A perhaps surprising and not widely known fact is that actively managed ETFs in their first five years outpaced the growth of index-based ETFs in their first five years, in both the number of products offered and the amount of assets under management.
The attraction is simple and begins with a better structure. The ability to get index exposure prior to 1993 could be done in many ways with mutual funds, stock baskets, closed-end funds, unit investment trusts (UITs) and several derivatives. The investment strategy initially offered by the SPDR S&P 500 ETF (SPY) was not unique at all. The difference was the structural benefits of the ETF—the transparency, tax efficiency and liquidity—which also allowed investors to use limit orders with their fund holdings for the first time. Not available to end-of-day priced NAV funds, limit orders are an essential risk management tool for ETF trading, allowing investors to get execution at a price or time they want, not after a volatile day in the market (which these days can easily add 100 basis points in price movement).

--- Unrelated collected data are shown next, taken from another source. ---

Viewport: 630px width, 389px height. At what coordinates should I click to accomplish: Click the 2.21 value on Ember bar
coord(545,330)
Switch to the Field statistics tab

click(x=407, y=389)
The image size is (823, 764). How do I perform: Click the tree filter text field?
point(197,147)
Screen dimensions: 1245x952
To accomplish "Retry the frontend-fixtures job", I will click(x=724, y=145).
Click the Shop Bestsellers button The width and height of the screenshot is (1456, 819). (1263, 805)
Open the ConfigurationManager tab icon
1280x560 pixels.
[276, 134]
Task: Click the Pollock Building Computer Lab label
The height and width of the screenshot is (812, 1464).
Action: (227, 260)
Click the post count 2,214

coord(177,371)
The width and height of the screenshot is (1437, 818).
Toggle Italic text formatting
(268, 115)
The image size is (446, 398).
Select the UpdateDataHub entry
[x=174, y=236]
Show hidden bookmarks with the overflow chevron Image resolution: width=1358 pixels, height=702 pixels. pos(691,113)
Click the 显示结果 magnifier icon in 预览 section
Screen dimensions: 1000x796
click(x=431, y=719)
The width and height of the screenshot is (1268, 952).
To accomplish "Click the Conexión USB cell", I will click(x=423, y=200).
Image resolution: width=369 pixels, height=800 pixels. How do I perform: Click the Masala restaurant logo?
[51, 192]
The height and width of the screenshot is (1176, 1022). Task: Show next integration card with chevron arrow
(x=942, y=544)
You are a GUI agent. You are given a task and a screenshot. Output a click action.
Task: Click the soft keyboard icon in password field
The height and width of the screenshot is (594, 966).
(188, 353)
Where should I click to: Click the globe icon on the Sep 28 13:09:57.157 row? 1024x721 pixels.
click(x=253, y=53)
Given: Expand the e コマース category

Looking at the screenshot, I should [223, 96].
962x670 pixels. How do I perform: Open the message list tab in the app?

Advisors who value transparency, operational efficiency and liquidity also have the ability to work with trading desks to aggregate their client trades through a market maker and potentially obtain an execution via new ETF creation units. ETFs enhance day-to-day risk analysis capabilities. When analyzing overlaps among products, viewing the holdings at the end of every trading day versus the end of a quarter is the difference between a smartphone and an old rotary phone. For example, a client conversation can go much easier when explaining an actively managed tactical fund that constantly changes holdings if in a transparent ETF.
There are two market data points that support the idea that actively managed ETF assets could continue to grow at a faster pace than index-based ETFs. The first is that index ETFs are consistently the most active trading security on any given day, a telling indication that ETFs are focused on far more than just the buy-and-hold investor. ETFs have become "beta baskets" for strategic and tactical asset allocators to implement their active strategies, meaning that beta products are being used as tools for actively managed strategies where the money manager takes on the active decisions of asset allocation. Beta ETFs are able to serve as cost effective tools for moving assets across various asset classes. The second data point comes from the Investment Company Institute and shows that as of 2012, only 17.4% of equity mutual fund assets are in index-based strategies. That amount has increased, but using dollars invested as a form of voting, investors overwhelmingly prefer active managers in the mutual fund structure.